Given task => Locate each line in the items below that contains the word "beside" and copy those lines out in full.

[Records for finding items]
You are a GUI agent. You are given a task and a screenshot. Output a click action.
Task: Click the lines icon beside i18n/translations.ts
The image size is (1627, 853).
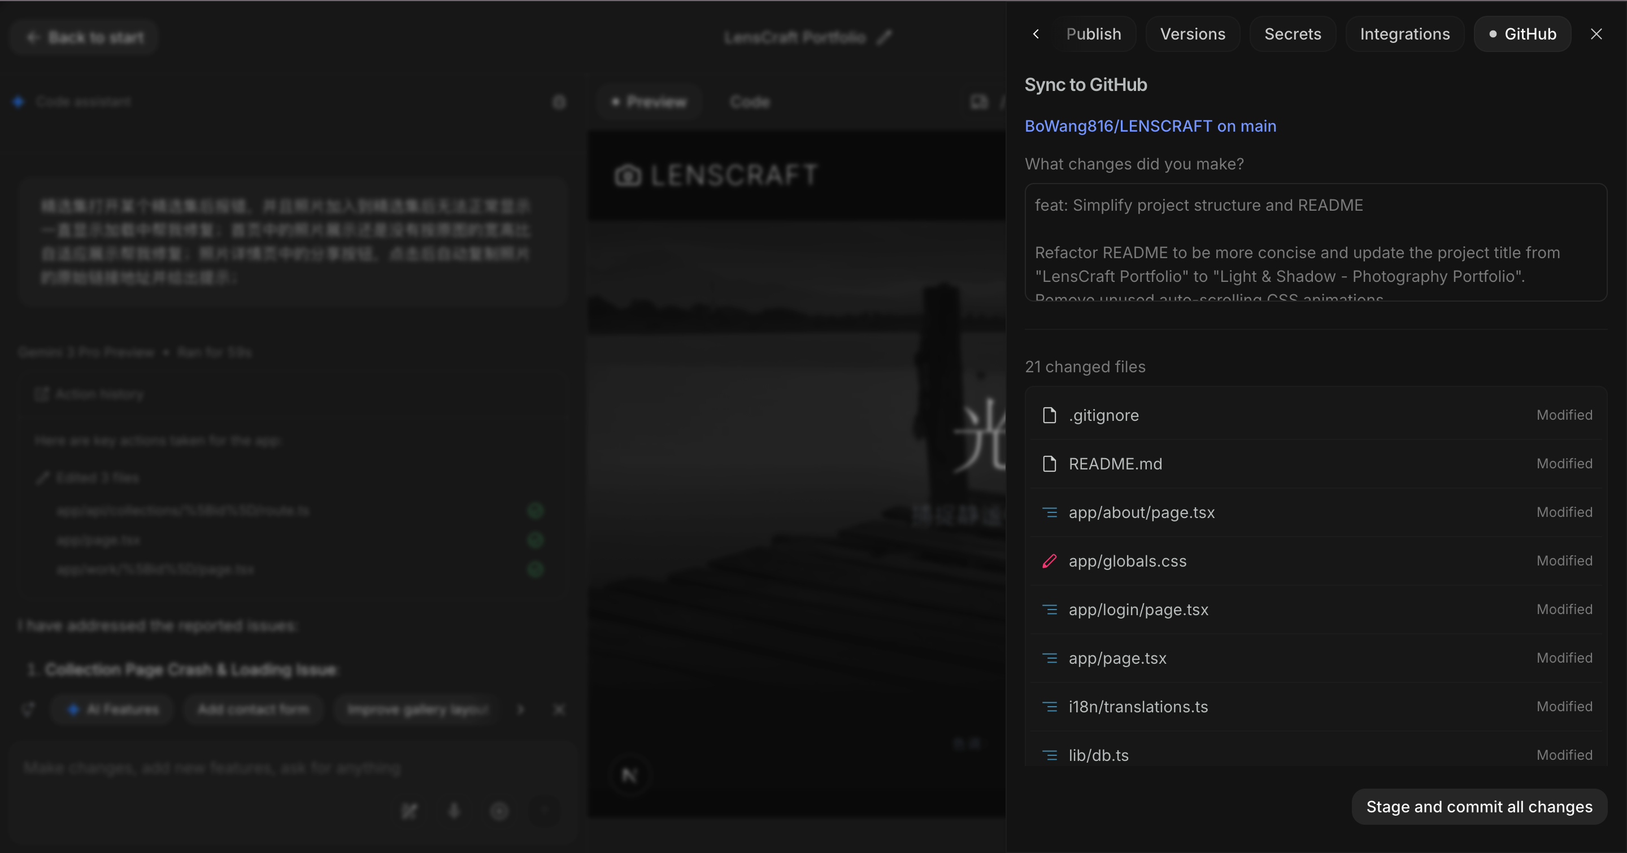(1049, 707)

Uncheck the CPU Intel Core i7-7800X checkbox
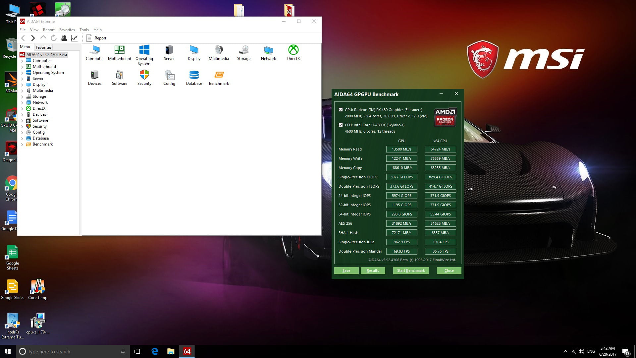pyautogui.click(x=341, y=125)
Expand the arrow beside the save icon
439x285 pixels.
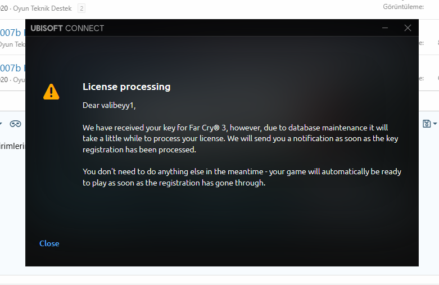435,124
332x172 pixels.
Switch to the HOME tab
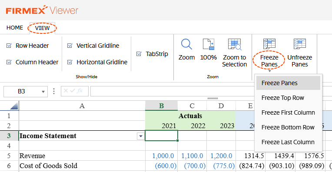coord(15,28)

Finished task =>
Task: Click the lines icon beside i18n/translations.ts
Expand the arrow beside the save icon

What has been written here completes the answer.